Other factors such as cheaper labour and site fees also often help.
As a result, in 2005 almost half of the 1200 clinical trials conducted by the 12 largest US pharmaceutical companies included an offshore location, according to an analysis by consulting firm A.T. Kearney of data voluntarily submitted to the US government by pharma companies.
As part of the analysis, A.T. Kearney also compiled "The country attractiveness index for clinical trials" - a list of the 15 most popular offshore locations.
What may be a surprise is that China, despite its bureaucracy, government red tape and questions over intellectual property, has stolen the top spot from India who is seemingly more active in this arena and more in tune to the needs of the West.
According to the report, China was chosen because it has the largest urban patient population in the world - providing a vast patient pool - in addition to a huge network of hospitals with over 2.5m doctors, nurses and technicians, all on significantly lower salaries than their western counterparts.
Due largely to this, conducting a trial in China could cost half of that in the US, said the report, titled: "Make Your Move: Taking Clinical Trials to the Best Location."
India features next behind China in the popularity stakes, offering similar advantages.
The governments of both countries are also actively trying to encourage new clinical activity from foreign firms, introducing a series of new regulations and improving existing ones in order to simplify and streamline the clinical trials process.
Meanwhile, Russia took third spot, again, the appeal being its low-cost nature and its large available patient pool, many of whom are treatment naive.
In addition, the Russian hospital system treats all patients who have similar symptoms on the same ward, further assisting the recruitment process, said the report.

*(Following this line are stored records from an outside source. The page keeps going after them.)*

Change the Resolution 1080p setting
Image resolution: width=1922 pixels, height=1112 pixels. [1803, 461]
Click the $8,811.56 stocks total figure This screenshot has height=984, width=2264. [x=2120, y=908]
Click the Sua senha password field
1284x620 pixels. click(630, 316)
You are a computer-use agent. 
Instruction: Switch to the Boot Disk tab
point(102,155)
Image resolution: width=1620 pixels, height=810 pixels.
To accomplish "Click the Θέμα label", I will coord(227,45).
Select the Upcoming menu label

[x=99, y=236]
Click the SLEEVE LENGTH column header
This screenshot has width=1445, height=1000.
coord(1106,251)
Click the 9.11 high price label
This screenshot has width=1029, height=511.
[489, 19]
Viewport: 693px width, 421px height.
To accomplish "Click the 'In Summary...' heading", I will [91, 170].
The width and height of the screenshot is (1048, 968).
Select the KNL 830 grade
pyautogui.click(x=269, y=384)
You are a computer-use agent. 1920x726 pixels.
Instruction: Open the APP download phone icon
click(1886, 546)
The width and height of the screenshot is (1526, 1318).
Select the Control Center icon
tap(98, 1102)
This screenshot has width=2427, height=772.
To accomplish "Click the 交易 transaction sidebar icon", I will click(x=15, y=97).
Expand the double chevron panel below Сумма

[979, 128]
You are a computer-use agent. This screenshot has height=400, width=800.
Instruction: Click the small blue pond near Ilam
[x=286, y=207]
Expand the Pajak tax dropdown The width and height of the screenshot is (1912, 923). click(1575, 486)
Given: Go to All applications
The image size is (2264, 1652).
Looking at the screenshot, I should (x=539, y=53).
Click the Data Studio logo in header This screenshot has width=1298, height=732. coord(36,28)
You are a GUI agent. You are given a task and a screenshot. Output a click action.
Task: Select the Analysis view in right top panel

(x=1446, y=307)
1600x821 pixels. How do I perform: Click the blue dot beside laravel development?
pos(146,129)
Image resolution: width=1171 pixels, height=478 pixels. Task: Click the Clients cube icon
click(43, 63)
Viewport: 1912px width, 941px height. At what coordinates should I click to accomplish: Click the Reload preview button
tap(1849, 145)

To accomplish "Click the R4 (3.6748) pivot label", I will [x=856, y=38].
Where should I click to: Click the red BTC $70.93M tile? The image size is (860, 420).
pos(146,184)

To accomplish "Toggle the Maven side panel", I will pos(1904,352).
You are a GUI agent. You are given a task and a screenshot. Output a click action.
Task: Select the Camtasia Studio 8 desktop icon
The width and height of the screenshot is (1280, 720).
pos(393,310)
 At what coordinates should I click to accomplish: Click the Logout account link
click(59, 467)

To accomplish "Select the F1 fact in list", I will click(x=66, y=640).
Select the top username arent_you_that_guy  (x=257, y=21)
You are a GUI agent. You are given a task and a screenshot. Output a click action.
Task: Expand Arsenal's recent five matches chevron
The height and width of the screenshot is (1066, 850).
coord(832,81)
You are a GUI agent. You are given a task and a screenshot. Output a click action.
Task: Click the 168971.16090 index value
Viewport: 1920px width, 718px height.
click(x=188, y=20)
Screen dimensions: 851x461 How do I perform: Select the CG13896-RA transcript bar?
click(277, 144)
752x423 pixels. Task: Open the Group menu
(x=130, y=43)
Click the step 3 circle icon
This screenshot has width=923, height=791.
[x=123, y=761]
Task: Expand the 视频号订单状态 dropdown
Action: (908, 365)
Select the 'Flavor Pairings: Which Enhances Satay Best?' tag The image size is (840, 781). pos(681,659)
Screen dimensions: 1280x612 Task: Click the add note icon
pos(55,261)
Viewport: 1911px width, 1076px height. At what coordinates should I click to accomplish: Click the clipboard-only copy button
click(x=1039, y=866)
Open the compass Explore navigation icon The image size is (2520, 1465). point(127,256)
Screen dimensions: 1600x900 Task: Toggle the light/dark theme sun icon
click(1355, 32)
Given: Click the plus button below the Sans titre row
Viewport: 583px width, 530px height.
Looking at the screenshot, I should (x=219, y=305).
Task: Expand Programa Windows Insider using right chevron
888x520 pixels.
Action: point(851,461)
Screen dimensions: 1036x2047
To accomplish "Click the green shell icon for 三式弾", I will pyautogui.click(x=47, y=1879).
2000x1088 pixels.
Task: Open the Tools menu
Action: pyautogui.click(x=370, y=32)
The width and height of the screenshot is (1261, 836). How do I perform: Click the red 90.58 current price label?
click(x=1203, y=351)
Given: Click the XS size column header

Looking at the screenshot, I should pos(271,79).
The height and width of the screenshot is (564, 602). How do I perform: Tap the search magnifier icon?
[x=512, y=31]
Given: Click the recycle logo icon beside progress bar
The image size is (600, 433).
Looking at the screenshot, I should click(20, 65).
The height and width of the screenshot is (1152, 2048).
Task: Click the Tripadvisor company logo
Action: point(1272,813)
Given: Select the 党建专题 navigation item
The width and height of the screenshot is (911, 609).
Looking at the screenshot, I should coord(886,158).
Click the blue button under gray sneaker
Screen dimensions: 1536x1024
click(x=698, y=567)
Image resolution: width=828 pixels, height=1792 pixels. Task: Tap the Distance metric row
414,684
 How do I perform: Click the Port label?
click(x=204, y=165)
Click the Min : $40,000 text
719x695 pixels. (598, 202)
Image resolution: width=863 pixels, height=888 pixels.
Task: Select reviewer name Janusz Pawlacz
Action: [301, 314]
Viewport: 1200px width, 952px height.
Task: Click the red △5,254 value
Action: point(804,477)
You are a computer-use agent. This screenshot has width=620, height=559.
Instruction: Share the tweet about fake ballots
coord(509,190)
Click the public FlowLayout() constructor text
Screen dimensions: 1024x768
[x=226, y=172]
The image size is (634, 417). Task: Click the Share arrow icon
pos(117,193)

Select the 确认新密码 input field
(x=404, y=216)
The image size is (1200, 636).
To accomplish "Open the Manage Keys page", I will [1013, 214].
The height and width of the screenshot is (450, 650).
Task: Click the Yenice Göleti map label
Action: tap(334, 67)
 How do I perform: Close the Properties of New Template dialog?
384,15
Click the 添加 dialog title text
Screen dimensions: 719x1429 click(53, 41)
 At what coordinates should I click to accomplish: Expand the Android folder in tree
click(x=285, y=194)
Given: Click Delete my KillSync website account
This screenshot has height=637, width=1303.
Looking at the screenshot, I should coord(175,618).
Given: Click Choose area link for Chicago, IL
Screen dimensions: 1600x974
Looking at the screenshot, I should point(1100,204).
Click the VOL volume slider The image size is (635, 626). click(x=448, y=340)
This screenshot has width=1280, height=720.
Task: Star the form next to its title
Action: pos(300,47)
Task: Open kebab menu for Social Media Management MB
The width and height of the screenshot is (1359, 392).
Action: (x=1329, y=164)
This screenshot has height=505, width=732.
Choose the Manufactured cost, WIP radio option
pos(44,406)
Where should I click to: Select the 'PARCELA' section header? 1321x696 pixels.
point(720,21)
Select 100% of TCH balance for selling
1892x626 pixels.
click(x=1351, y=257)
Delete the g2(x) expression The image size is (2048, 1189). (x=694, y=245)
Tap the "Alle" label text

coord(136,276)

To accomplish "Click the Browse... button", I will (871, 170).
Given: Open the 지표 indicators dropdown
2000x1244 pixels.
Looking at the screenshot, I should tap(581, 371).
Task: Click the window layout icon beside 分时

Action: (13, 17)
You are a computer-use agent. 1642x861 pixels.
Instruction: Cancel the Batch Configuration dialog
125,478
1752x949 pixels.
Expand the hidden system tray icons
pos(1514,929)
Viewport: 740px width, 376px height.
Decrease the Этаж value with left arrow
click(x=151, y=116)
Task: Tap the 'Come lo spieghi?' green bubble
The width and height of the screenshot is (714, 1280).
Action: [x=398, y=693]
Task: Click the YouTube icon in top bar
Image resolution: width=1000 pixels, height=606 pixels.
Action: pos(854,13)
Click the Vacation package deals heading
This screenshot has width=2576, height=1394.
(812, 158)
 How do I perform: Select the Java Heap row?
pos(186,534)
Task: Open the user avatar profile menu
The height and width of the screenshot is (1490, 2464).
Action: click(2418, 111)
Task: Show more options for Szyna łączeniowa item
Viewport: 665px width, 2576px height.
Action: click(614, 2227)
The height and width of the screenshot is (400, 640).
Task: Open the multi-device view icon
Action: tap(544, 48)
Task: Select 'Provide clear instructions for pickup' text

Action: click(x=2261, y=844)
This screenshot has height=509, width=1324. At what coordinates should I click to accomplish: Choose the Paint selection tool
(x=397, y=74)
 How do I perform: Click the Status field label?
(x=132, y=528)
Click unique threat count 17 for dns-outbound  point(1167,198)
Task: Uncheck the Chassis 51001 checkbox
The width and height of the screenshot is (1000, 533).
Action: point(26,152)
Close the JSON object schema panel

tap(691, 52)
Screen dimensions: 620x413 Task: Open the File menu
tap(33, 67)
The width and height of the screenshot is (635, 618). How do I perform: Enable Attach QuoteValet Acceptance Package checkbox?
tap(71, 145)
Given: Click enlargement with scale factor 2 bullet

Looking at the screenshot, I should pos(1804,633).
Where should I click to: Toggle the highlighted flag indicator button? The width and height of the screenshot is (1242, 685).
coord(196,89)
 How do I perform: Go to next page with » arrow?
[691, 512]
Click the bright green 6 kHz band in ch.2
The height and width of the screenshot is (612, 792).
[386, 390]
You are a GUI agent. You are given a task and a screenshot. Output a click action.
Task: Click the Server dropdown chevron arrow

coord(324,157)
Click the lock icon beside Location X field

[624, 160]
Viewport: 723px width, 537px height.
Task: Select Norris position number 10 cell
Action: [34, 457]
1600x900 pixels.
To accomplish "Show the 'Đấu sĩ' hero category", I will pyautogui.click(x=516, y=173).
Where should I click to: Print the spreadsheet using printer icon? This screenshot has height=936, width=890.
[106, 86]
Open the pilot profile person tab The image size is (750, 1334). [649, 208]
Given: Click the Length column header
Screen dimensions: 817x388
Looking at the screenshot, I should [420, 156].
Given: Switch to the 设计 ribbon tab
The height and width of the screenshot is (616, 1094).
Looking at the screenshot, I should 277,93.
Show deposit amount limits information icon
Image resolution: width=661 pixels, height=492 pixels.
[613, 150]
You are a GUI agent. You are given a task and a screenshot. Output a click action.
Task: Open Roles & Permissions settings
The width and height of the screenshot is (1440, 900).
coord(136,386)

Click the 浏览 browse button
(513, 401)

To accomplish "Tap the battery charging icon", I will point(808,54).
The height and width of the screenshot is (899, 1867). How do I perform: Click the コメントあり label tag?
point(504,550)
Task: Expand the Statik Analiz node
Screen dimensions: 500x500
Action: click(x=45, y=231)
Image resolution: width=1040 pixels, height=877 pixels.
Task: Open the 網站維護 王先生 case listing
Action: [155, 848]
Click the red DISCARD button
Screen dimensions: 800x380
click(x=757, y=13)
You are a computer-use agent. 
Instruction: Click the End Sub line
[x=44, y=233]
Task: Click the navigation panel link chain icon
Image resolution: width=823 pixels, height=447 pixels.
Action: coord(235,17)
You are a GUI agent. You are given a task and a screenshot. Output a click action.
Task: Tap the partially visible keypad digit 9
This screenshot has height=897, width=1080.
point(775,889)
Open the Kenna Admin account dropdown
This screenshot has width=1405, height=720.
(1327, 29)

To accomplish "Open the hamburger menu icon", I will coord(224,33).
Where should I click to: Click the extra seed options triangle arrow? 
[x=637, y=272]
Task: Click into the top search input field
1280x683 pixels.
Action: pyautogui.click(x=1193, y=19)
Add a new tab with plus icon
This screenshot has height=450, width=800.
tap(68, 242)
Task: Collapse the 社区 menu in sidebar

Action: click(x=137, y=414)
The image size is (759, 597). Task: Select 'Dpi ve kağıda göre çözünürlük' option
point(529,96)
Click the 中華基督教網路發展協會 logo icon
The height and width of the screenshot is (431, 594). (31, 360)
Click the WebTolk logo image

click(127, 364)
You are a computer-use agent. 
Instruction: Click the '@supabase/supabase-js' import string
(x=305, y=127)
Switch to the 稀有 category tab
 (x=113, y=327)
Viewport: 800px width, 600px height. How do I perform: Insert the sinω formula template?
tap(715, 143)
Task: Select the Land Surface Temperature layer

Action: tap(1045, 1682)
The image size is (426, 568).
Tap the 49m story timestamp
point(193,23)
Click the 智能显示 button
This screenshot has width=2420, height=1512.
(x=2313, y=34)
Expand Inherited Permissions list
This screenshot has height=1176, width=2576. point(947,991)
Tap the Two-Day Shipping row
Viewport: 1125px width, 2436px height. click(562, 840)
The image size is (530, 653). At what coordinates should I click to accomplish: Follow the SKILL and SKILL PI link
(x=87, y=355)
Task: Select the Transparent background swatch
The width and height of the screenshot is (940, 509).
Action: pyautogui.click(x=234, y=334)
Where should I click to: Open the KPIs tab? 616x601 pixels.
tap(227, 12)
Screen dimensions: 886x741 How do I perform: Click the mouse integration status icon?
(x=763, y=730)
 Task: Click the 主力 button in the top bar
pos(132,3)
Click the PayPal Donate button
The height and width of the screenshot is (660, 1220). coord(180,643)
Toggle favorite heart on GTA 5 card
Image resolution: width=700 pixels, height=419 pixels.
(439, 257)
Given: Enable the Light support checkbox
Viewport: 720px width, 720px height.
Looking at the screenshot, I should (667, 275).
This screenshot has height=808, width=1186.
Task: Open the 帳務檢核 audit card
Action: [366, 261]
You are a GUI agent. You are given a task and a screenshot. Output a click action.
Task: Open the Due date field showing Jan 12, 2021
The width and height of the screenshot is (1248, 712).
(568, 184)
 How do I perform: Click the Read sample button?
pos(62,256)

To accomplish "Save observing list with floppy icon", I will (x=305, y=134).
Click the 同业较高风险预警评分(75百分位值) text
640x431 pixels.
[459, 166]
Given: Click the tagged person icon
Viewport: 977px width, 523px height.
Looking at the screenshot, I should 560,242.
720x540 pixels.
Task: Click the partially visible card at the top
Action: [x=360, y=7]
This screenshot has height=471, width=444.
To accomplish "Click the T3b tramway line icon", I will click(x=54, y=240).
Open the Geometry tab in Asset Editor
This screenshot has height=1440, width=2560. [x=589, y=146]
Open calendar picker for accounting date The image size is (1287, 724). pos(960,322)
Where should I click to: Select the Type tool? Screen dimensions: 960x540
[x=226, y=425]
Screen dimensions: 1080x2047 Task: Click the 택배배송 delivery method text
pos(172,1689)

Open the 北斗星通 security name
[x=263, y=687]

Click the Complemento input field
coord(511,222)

"Such factors allow patients to be recruited up to ten times as fast as in the US."
Data for the analysis was derived from both primary and secondary sources, including research with top pharmaceutical executives and data from organisations including The World Health Organisation.
Five key areas were evaluated during the decision-making process - patient availability, cost-efficiency, expertise, regulatory conditions and infrastructure.